L’Association chasse et pêche de Val-d’Or (ACPVD) souhaite faire passer le site de 12 à 27 hectares, pour pouvoir y ramener des activités de tir au pigeon d’argile et développer un parcours animalier pour le Club des archers.
Cette démarche auprès du ministère des Ressources naturelles survient trois ans après l’arrêt forcé des activités de pigeon d’argile, quand les autorités de contrôle des armes à feu ont constaté que plusieurs sentiers se trouvaient à l’intérieur de la zone de protection.

Le maire de Val-d'Or Serge Allard. (Photo d'archives)
Photo : Radio-Canada / Clara Fortin
Avec le projet proposé, la zone de protection serait déplacée vers le sud, soit plus loin des sentiers de vélo de montagne.
Le maire Serge Allard croit que la solution proposée par l’Association représente un compromis acceptable et très sécuritaire.
Le champ de tir était là avant la Forêt récréative et c’est nécessaire à Val-d’Or, fait-il valoir. Les milliers de chasseurs ont besoin d’un endroit comme ça. Les gens de vélo auraient souhaité qu’il n’y ait plus du tout de champ de tir dans le secteur, mais il est là et il est sécuritaire. S’il n’y en a pas, les gens vont tirer partout dans les bancs de gravier autour de la ville et ce n’est pas sécuritaire.

Le projet d’agrandissement du champ de tir situé dans la Forêt récréative est appuyé par la Ville de Val-d’Or.
Photo : Radio-Canada / MARC-ANDRE LANDRY
Les dirigeants du club Accro-Vélo, qui perdront l’accès à un sentier de vélo de montagne avec ce projet, ne cachent pas que plusieurs membres sont déçus de la tournure des événements.
On aurait aimé une relocalisation, avec une vision à plus long terme qui tienne compte des agrandissements qui pourraient être souhaités dans le futur à la Forêt récréative ou le développement du champ de tir, explique le président William Lévesque. Mais bon, on a émis des recommandations et des préoccupations en matière de sécurité, de bruit et d’environnement. On est pas mal certains que ça va être pris en considération quand viendra le temps de peaufiner le projet. On doit s’assurer qu’il n’y a pas d’interaction possible entre les armes et les autres utilisateurs.
L’Association chasse et pêche de Val-d’Or réitère pour sa part que toutes les activités qui sont développées à l’intérieur du champ de tir sont soumises à des normes de sécurité très strictes.
Le porteur du dossier pour l’ACPVD, Jacques Cormier, se réjouit de l’appui de la Ville à un projet qui, selon lui, s’inscrit dans un esprit de collaboration.

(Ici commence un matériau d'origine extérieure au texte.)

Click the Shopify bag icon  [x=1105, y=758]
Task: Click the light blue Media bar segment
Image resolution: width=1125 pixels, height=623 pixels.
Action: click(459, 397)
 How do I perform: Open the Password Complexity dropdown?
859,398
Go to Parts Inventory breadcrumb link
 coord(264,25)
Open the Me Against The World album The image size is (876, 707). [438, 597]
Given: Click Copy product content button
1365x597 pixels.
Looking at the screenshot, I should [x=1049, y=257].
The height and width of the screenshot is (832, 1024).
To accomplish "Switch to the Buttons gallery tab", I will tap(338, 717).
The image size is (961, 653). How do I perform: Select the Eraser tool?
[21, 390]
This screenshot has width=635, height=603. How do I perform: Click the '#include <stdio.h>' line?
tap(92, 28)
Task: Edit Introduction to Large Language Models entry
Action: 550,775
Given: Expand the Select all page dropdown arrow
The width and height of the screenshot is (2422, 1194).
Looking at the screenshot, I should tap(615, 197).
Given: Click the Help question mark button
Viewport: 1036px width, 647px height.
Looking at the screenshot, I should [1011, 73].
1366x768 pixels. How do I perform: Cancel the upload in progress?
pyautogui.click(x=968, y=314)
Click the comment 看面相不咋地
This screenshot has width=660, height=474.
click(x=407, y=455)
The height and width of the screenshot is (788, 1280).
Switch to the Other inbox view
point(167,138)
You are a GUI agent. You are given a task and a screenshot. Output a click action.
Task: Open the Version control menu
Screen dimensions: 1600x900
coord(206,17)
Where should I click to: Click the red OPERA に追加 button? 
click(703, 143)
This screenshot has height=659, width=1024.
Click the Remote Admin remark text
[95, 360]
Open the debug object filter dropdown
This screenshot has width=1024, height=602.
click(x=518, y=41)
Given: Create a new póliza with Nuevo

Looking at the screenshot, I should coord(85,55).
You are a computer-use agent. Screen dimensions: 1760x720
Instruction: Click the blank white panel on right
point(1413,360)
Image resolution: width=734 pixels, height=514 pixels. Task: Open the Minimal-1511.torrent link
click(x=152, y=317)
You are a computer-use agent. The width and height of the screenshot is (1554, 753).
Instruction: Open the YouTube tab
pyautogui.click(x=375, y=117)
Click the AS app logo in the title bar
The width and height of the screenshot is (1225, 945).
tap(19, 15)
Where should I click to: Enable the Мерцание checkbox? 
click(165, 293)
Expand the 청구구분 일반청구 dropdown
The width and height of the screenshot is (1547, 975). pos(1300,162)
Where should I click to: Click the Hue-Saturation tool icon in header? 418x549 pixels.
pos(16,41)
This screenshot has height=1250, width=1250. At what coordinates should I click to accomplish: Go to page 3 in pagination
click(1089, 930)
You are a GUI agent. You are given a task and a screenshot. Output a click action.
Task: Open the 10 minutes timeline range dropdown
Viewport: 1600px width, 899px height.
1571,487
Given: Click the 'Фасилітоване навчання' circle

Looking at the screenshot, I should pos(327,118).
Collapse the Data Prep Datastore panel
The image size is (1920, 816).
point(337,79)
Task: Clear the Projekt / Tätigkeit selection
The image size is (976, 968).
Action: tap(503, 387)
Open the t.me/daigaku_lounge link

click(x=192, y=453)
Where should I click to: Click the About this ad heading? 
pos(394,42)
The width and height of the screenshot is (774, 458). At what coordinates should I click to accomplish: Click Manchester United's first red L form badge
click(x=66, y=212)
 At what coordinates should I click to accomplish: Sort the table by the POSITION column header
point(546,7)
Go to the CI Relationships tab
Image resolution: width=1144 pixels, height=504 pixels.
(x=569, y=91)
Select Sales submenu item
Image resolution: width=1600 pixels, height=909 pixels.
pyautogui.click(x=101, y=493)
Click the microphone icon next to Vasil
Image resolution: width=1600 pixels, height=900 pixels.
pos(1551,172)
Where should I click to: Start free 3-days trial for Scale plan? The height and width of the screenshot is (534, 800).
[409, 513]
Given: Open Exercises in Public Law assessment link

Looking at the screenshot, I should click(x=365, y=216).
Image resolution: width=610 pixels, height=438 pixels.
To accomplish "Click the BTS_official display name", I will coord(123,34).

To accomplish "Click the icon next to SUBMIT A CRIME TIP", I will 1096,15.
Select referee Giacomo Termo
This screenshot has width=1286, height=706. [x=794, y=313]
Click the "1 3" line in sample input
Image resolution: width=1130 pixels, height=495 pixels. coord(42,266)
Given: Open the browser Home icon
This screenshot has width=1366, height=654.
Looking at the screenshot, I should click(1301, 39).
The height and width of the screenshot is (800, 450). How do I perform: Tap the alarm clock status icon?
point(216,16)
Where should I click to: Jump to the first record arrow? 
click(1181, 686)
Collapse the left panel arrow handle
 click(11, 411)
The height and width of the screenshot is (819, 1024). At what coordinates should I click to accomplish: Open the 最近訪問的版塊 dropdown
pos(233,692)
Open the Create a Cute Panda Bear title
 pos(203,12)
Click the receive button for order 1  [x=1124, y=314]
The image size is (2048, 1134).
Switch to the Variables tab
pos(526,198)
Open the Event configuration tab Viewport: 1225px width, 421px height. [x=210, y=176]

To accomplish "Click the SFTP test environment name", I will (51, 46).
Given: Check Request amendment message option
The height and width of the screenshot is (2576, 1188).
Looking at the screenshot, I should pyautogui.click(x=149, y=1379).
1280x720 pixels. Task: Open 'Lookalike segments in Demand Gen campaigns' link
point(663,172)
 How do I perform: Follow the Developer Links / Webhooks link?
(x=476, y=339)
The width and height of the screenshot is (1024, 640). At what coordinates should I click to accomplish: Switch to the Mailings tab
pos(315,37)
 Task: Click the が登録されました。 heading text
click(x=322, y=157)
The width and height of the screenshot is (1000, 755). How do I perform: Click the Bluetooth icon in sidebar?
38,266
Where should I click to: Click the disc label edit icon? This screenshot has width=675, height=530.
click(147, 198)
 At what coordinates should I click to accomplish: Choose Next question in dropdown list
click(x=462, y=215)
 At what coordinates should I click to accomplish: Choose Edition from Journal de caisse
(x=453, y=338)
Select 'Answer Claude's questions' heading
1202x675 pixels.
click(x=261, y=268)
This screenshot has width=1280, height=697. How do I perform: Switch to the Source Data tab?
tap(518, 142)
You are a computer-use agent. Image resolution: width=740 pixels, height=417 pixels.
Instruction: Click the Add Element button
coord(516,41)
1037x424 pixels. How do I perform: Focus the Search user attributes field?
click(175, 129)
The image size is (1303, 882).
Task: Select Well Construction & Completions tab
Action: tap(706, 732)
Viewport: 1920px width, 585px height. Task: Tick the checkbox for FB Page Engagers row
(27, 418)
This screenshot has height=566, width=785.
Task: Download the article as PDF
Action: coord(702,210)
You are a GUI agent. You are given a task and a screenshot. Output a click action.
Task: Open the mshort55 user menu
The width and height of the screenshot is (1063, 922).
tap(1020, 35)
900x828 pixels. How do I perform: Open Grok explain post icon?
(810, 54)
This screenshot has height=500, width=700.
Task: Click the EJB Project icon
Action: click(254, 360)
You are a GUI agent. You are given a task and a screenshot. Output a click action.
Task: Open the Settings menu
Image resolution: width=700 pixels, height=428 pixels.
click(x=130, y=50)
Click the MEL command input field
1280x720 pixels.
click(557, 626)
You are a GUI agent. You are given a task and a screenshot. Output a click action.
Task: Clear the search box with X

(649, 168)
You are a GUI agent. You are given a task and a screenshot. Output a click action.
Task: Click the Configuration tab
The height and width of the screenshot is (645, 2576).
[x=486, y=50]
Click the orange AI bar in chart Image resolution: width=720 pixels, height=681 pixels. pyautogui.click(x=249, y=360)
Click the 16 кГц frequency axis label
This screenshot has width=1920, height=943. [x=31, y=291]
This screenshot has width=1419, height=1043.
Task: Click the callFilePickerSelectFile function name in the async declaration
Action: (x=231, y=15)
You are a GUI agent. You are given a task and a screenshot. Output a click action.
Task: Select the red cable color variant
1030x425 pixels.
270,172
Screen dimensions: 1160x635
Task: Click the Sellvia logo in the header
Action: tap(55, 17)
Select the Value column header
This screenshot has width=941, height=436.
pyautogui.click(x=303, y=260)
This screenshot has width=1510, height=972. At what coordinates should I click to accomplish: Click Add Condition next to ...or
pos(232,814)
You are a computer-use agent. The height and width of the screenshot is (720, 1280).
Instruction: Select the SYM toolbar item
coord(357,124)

Jacques Cormier, porteur du dossier du champ de tir à l’Association chasse et pêche de Val-d’Or.
Photo : Radio-Canada / MARC-ANDRE LANDRY
Le champ de tir est un carrefour de ressources pour l’ensemble des tirs à Val-d’Or, affirme-t-il. C’est notre objectif et les activités de pigeon d’argile en font partie. Notre proposition vise une meilleure cohabitation, avec toujours une grande sécurité. Il y a 8000 chasseurs autour de Val-d’Or. Ces gens-là ont besoin d’un endroit sécuritaire pour aligner leur arme ou se pratiquer.
Jacques Cormier croit aussi qu’il est compatible et même souhaitable de faire cohabiter un champ de tir avec toutes les autres activités de plein air offertes à la Forêt récréative.
Val-d’Or est un lieu de nature et d’avoir un lieu multiservice proche de la Ville, c’est important. On est content que Val-d’Or partage notre vision intégrante et non de division. Il y a de la place pour tous les sports et tous les amants de la nature, dans le respect des règles de sécurité, comme partout sur leurs terres publiques, conclut-il.